## Your goal
Write out the passage from the refrigeration apparatus text starting with "Figure 4 shows" and going on through "its second embodiment.".

====== Extracted text

This embodiment is also clearly replicable with the first embodiment described above in which there is only one piston 9a, instead of two pistons 9a and 9b.

Figure 4 shows a second example of apparatus 100’ in which the regulation device 1 is present in its first embodiment or, alternatively, in its second embodiment.

In particular, this refrigeration apparatus 100’ comprises a closed circuit C within which a flow rate P of a refrigerant fluid circulates, a compressor 101, a cooling device 102, an evaporator 103 from which a first flow rate XI flows out and at least one expansion valve 104, and at least one regulation device 1 of the type described above, or in any case according to one or more of claims 1 to 8. The compressor 101 is of the reciprocating type, however in another embodiment this compressor 101 may also be of another type without thereby departing from the scope of protection of the present invention. The closed circuit C further comprises an economiser branch 105 along which a second flow rate of refrigerant fluid X2 flows. This economiser branch 105 fluidically connects a length of the closed circuit comprised between the cooling device 102 and the expansion valve 104, and a length comprised between the evaporator 104 and the compressor 101. The reciprocating compressor 2 of the regulation device 1 has, at the inlet, a first flow rate XI exiting the evaporator 104. The rotary valve 51 (in figure 4 only schematically shown) has the aforementioned second flow rate X2 circulating along the economiser branch 105 at the inlet, wherein said outlet line 51b of the rotary valve 51 is connected to the inlet line of the compressor 101 downstream of the reciprocating compressor 2. The economiser branch 105 comprises a heat exchanger 106 and a separator tank (or also known as a “flash tank”) for containing the refrigerant 107. Prior to the inflow to this tank 107, downstream of the heat exchanger 106, along the line there is a valve 120 for regulating the pressure of the refrigerant fluid entering the separator tank 120. Along this economiser branch 105, the pressure of the refrigerant fluid is identical to that present in the separating tank 107 but lower than that at the outlet of the cooling device 102. This apparatus 100’ also comprises a second economiser branch 110 along which a further flow rate X3 of refrigerant fluid flows. This second economiser branch 110, in a known manner, comprises a further expansion valve 111 and a heat exchanger 112. This further economiser branch 110 fluidically connects a length of the closed circuit C comprised between the inlet of the economiser branch 105 and the expansion valve 104, and a length comprised between the reciprocating compressor 2 and the compressor 101.

============
====== Stored rows

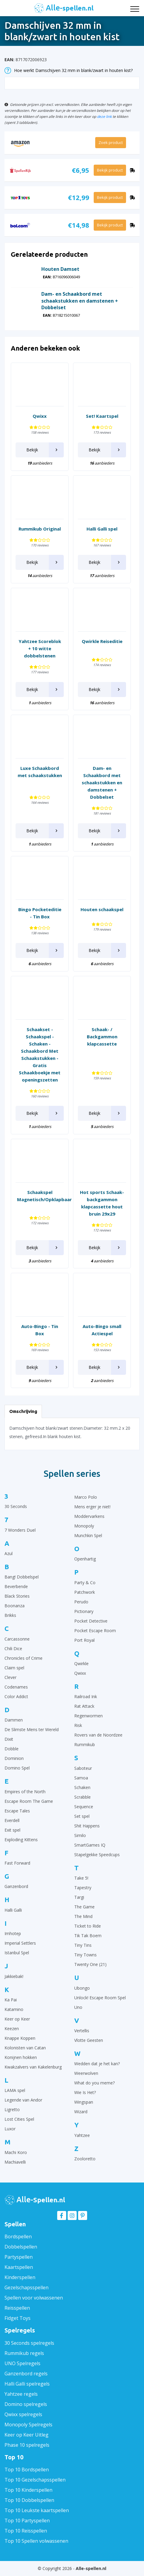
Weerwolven (86, 2073)
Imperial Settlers (20, 1943)
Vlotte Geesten (88, 2040)
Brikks (10, 1615)
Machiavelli (15, 2162)
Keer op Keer (17, 2019)
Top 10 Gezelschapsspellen (35, 2479)
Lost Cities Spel (19, 2119)
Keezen (11, 2028)
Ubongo (82, 1988)
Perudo (81, 1602)
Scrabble (82, 1797)
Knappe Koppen (19, 2038)
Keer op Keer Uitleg (26, 2434)
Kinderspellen (19, 2277)
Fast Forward (17, 1863)
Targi (79, 1897)
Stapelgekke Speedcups (97, 1854)
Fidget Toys (17, 2318)
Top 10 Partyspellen (27, 2520)
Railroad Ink (85, 1696)
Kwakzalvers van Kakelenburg (33, 2067)
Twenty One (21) (90, 1964)
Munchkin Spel (88, 1535)
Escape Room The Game (28, 1801)
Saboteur (83, 1768)
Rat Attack (84, 1706)
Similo (80, 1835)
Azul (8, 1553)
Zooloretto (85, 2159)
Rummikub (84, 1744)
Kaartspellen (18, 2267)
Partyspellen (18, 2257)
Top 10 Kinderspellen (28, 2490)
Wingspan (83, 2102)
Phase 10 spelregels (26, 2445)
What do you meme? (94, 2083)
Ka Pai (10, 2000)
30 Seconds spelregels (29, 2343)
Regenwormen (88, 1716)
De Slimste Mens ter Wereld (31, 1729)
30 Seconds (15, 1506)
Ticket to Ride (87, 1926)
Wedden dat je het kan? (97, 2063)
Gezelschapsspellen (26, 2287)
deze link (104, 116)
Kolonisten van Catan (25, 2048)
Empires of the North (25, 1791)
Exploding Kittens (21, 1839)
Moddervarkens (89, 1516)
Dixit (8, 1739)
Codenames (16, 1687)
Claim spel (14, 1668)
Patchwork (84, 1592)
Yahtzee (82, 2135)
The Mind (83, 1916)
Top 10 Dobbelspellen (29, 2500)
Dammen (13, 1720)
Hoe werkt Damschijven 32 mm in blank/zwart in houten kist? (68, 70)
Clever (10, 1677)
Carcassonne (17, 1639)
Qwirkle (81, 1663)
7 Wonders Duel (20, 1530)
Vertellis (81, 2030)
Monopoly (84, 1526)
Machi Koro (15, 2152)
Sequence (83, 1806)
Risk (78, 1725)
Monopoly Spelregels (28, 2424)
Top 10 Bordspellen (26, 2469)
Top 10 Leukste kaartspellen (36, 2510)
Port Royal (84, 1640)
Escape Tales (17, 1811)
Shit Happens (87, 1826)
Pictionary (83, 1611)
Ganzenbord (16, 1886)
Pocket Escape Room (95, 1630)
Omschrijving (23, 1411)
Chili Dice (13, 1648)
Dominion (14, 1758)
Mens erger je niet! (92, 1506)
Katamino (13, 2009)
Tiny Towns (85, 1955)
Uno (78, 2007)
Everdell (11, 1820)
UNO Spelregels (22, 2363)
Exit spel (12, 1830)
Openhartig (85, 1559)
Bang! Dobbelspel (21, 1577)
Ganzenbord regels (26, 2373)
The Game (84, 1907)
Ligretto (12, 2109)
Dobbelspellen (20, 2246)
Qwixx (80, 1673)
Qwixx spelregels (23, 2414)
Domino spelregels (25, 2404)
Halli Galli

============

## The output
Figure 4 shows a second example of apparatus 100’ in which the regulation device 1 is present in its first embodiment or, alternatively, in its second embodiment.